As a Christian, I get frustrated by the things that dominate the messages of our churches, pulpits, and individuals during Christmas. As Christians prepare for the celebration of the birth of Christ, on Dec. 25, many of us forget very important parts of the story: the part of the Christmas story, where a very pregnant, Mary, and her husband, Joseph, have to travel to Bethlehem, probably in a caravan of other migrants, to get the newly required immigration paperwork ordered by the Roman government.
I fear that so many American Christians have gotten so off track with the true message of Christmas, that our holiday is becoming corrupted.
During Christmas, instead of just listening to Christmas songs and shopping, may I suggest that we (re)read the story of the birth of Christ.
Instead of telling our children the traditional Christmas stories of the Three Kings, the birth in the manger, and Jesus being wrapped in cloth, it is equally important that our children know the Christmas story that Mary, Joseph, and baby Jesus had to flee to Egypt as refugees because King Herod ordered the murder of all baby boys in their home country.
Again, the Christmas story is of a newborn Christ from a virgin, Mary, but it is also the story the poor, oppressed people who had to leave their home because of immigration policies and then were refugees who fled to safety in Egypt.
I love the traditions of decorating our Christmas tree, baking cookies, and opening gifts on Christmas morning. But, I find it hard to celebrate knowing that right now, we have a President who has sent our military to open fire, spray water hoses, and pepper spray, on refugees who, like The Holy Family, are just trying to bring their children to the safety of our country. If ever there were a season to welcome refugees, it is Christmas season.
I worry about the lack of the priorities of Christians, who worry about whether or not people are saying, “Merry Christmas,” instead of Christians being worried about how we can help, welcome, and keep refugees safe, like Egypt did for our Holy Family.

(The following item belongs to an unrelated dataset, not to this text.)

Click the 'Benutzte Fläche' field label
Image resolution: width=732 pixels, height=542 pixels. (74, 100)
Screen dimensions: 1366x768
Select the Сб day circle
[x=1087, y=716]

Our role as Christians is to respond to people in need like Christ would respond.
In Central America, the Middle East, and many parts of Africa right now, there are terrible tragedies leading to the genocide of many people. For the lucky refugees who manage to escape, many of them are denied entry into countries that have the resources to help them.

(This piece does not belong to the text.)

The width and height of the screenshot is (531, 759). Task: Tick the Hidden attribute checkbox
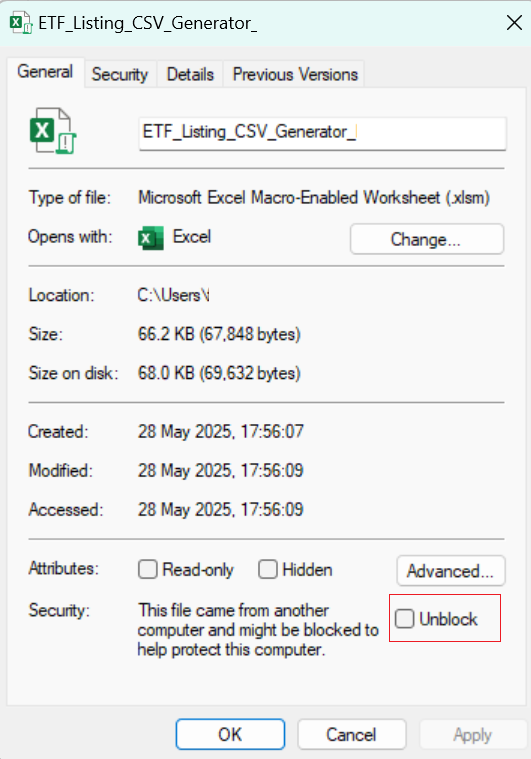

The real question for Christians this Christmas is this: How do we, as Americans, help the people seeking refuge and asylum from oppression, war and brutal circumstances?

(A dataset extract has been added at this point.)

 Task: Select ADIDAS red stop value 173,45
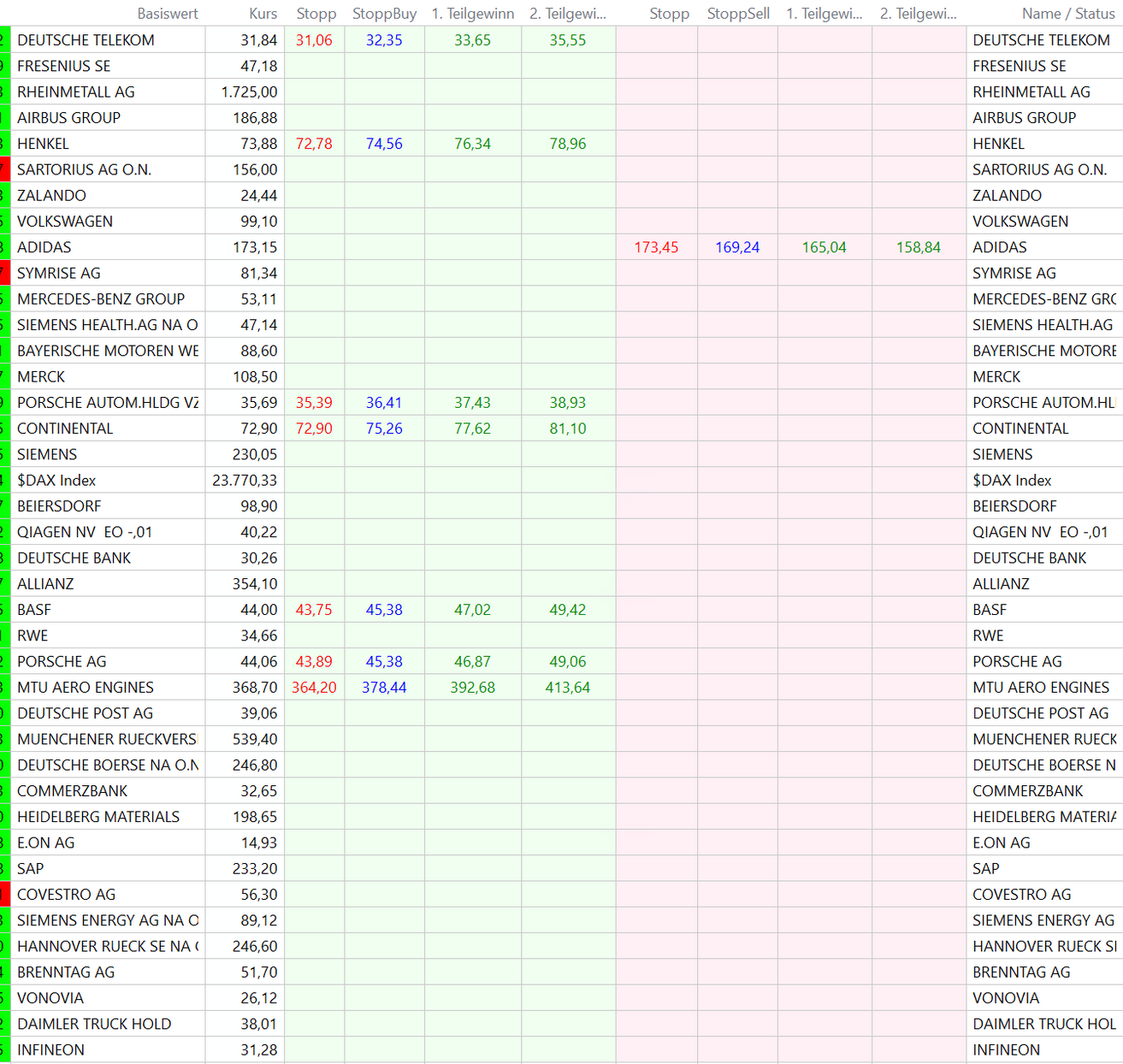tap(656, 247)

The Christian answer is not to leave them in refugee camps, refuse them entry into our country or build a massive wall.
The best way to honor the birth of Jesus is to help and love people. I doubt Jesus is as concerned about the size of your Christmas tree or how many gifts you get for your children, as he is worried about what you are doing to stop Trump from creating inhumane immigration policies and stopping refugees fleeing danger like Mary and Joseph did.
I can think of no better way to celebrate Christmas than by helping refugees. Offering safety to people like Mary, Joseph, and baby Jesus within our country is the best way to honor the Holy Family and that is the best way to say Merry Christmas.